### Work to be completed
Pull out every line in the data that has the string "Collapse" in it.

### Material for this task
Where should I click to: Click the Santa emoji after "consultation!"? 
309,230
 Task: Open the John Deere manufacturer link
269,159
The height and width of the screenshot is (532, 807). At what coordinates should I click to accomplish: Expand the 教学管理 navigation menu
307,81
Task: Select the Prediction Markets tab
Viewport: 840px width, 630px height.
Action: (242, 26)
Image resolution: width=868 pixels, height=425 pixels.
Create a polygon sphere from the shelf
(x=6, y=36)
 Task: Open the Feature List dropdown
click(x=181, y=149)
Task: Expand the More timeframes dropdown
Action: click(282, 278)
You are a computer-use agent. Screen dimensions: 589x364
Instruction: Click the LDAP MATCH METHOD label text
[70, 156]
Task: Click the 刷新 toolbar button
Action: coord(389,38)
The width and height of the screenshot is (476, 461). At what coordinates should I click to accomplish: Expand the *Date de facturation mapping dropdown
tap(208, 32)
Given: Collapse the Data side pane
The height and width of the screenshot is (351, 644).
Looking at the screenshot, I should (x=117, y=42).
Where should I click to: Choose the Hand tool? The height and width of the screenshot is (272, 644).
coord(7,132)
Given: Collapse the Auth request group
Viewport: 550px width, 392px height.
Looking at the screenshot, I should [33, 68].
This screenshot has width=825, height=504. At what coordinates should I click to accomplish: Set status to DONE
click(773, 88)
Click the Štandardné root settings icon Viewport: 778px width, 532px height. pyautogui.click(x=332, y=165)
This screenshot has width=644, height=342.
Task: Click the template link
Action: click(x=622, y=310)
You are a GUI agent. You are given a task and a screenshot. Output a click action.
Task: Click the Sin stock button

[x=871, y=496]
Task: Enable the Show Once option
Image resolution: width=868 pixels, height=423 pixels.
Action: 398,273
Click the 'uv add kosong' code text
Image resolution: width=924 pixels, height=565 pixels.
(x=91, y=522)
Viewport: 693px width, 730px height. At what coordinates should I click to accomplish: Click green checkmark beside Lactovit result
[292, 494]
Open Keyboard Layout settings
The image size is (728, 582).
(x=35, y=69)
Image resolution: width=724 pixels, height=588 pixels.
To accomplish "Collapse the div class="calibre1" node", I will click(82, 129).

### Response box
Given: Collapse the Data side pane
Given: Collapse the Auth request group
To accomplish "Collapse the div class="calibre1" node", I will click(82, 129).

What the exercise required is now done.